PAGE —
Implicit and simple edge information utilization
The standard GCN method aggregates only the first-order neighbor nodes' information, and its neighboring node judgment is based on whether there are edges between them. Typically, edges are represented as either “1” (for a connection) or “0” (for no connection). As such, the edge features are considered as binary indicator variables that only represent whether an edge exists or not. Alternatively, scalars can be used to represent weighted edges, where the adjacency matrix contains values that indicate the strength of the connecting edges.
Aggregate information based on different types of edges
In many specific scenarios, edges can be labeled with different types of annotations. For example, in a social network, edges can be marked as friend relationships, colleague relationships, classmate relationships, relative relationships, etc. A common approach is to aggregate information separately based on different edge types. Schlichtkrull et al.4 proposed Relational Graph Convolutional Networks (R-GCNs) in order to solve the disadvantages of ordinary GCNs that did not consider the relationship between nodes during the information aggregation process. The specific message passing model is as follows:
$${h}_{i}^{\left(l+1\right)}=\sigma \left(\sum_{r\in R}\sum_{j\in {N}_{i}^{r}}\frac{1}{{c}_{i,r}}{W}_{r}^{\left(l\right)}{h}_{j}^{\left(l\right)}+{W}_{0}^{\left(l\right)}{h}_{i}^{\left(l\right)}\right)$$
(1)

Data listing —
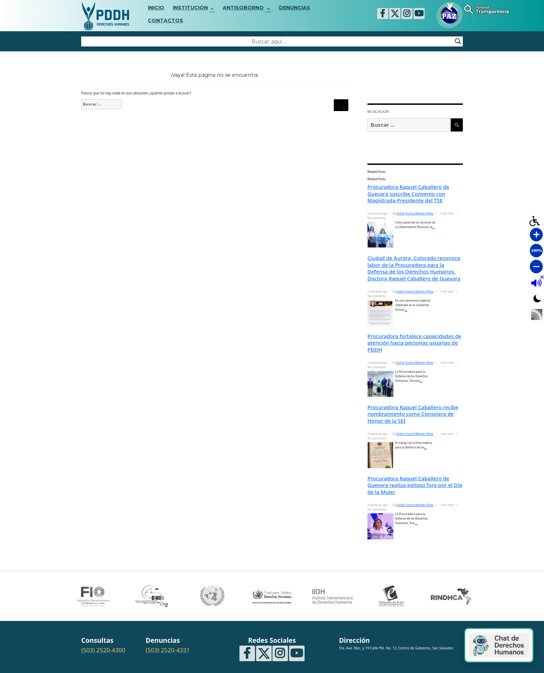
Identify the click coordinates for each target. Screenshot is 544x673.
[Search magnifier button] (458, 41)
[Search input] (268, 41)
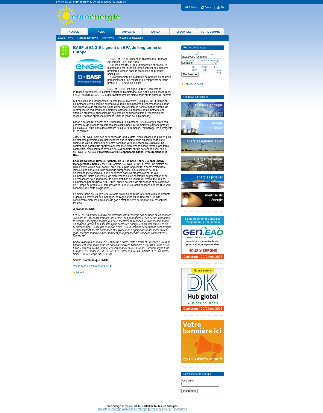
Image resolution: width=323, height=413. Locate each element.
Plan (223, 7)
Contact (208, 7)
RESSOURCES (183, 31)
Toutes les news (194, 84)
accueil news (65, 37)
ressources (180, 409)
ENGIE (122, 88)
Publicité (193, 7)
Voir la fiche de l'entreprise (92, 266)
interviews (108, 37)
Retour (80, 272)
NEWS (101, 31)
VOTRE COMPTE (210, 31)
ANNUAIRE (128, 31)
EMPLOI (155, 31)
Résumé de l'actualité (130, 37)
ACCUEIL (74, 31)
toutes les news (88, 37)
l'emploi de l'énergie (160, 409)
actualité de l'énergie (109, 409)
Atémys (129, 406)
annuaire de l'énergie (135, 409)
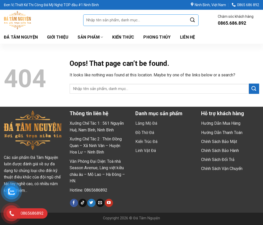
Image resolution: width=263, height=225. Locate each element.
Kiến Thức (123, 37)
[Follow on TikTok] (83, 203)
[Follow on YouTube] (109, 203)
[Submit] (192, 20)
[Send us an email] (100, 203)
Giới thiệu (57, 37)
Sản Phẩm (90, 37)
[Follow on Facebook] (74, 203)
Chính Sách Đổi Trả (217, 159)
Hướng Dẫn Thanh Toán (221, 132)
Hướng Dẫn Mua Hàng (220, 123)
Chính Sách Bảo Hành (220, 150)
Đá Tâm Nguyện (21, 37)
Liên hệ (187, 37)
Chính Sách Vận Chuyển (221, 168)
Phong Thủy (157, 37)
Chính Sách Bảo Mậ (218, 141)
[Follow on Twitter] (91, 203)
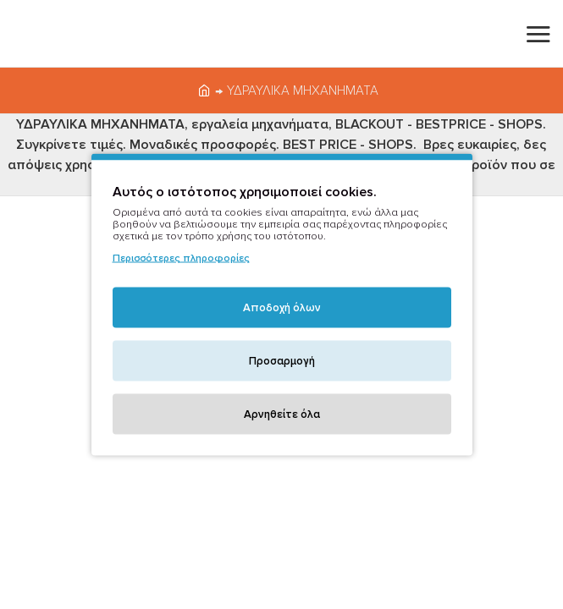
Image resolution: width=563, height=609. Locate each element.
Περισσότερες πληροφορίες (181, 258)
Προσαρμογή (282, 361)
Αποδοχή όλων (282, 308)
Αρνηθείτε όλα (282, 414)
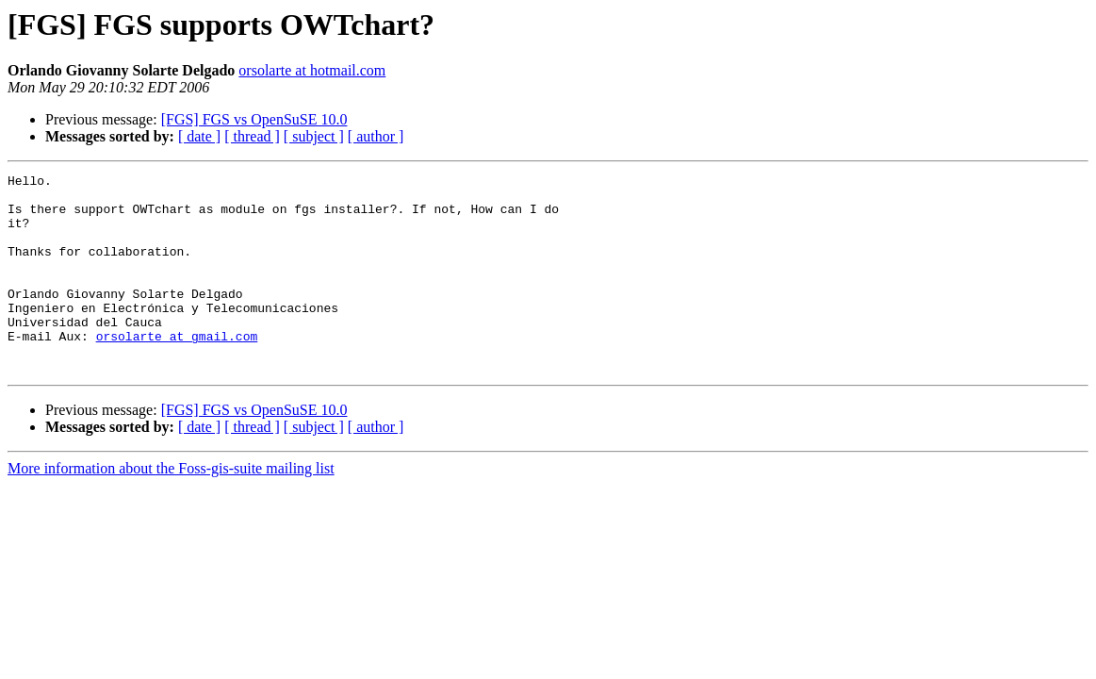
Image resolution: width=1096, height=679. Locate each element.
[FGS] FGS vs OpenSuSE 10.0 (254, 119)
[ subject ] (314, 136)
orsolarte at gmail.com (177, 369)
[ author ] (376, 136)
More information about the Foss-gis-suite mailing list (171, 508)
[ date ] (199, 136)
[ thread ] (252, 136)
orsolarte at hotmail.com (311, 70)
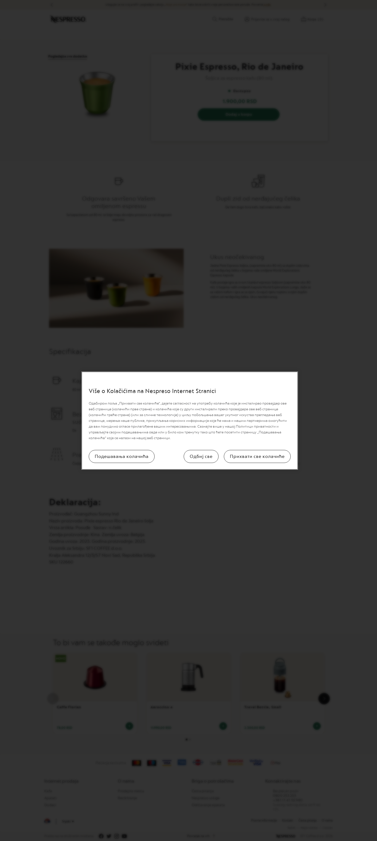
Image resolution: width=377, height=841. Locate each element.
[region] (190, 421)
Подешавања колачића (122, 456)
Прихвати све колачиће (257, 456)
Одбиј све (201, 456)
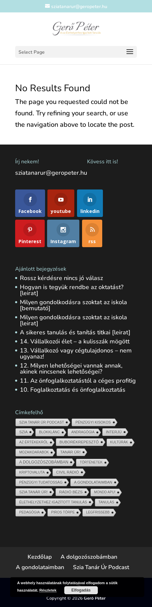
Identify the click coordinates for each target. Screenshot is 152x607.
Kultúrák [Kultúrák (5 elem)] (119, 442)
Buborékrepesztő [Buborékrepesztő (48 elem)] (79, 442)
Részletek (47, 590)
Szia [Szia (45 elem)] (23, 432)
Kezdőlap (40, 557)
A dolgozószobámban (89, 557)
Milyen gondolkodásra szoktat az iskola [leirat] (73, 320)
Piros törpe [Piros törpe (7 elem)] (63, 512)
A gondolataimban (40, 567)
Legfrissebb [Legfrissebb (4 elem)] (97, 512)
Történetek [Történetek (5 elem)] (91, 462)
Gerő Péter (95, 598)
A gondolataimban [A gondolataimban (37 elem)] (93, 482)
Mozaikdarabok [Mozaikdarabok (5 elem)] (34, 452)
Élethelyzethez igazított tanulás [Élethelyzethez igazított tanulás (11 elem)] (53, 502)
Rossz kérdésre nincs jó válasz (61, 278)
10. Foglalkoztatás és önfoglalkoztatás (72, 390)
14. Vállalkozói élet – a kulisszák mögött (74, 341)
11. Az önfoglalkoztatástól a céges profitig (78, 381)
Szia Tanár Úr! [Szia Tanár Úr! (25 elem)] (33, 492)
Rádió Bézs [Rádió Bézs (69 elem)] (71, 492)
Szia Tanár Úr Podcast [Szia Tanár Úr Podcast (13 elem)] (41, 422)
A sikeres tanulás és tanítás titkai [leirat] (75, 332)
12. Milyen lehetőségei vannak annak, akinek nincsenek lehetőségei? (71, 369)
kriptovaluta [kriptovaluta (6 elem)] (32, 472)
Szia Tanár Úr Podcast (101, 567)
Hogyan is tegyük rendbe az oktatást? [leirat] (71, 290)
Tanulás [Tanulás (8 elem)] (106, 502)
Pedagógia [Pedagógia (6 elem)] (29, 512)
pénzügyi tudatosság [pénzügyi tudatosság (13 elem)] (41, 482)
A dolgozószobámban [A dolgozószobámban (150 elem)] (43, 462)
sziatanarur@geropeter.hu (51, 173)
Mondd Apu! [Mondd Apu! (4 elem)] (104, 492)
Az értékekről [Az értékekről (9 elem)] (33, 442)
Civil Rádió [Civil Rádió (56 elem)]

EXERCISE INSTRUCTIONS —
1) Repeat the portion of the text on edge information in graph convolutional networks, starting with "Implicit and simple" and going on through "the connecting edges.".
2) Reproduce the lines of the records starting with the line containing "[Follow on Twitter] (91, 203)" and going on through the line containing "Αρνηθείτε όλα (282, 414)", leaving out the pictures.

RESPONSE LIST —
1)
Implicit and simple edge information utilization
The standard GCN method aggregates only the first-order neighbor nodes' information, and its neighboring node judgment is based on whether there are edges between them. Typically, edges are represented as either “1” (for a connection) or “0” (for no connection). As such, the edge features are considered as binary indicator variables that only represent whether an edge exists or not. Alternatively, scalars can be used to represent weighted edges, where the adjacency matrix contains values that indicate the strength of the connecting edges.

2)
[Follow on Twitter] (91, 203)
Image resolution: width=563, height=609. Locate each element.
Περισσότερες πληροφορίες (181, 258)
Προσαρμογή (282, 361)
Αποδοχή όλων (282, 308)
Αρνηθείτε όλα (282, 414)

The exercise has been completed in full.